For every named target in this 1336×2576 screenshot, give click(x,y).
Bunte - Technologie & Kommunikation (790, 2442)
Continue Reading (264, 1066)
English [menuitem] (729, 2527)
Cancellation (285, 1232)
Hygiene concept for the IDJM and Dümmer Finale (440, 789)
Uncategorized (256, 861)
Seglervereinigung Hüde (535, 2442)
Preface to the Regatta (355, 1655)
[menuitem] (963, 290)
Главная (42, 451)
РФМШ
########
Task requirements
Extract every entry above as it appears.

Worked solution
For every named target in this 1336×2576 screenshot, give click(x,y).
Bunte - Technologie & Kommunikation (790, 2442)
Continue Reading (264, 1066)
English [menuitem] (729, 2527)
Cancellation (285, 1232)
Hygiene concept for the IDJM and Dümmer Finale (440, 789)
Uncategorized (256, 861)
Seglervereinigung Hüde (535, 2442)
Preface to the Regatta (355, 1655)
[menuitem] (963, 290)
Главная (42, 451)
РФМШ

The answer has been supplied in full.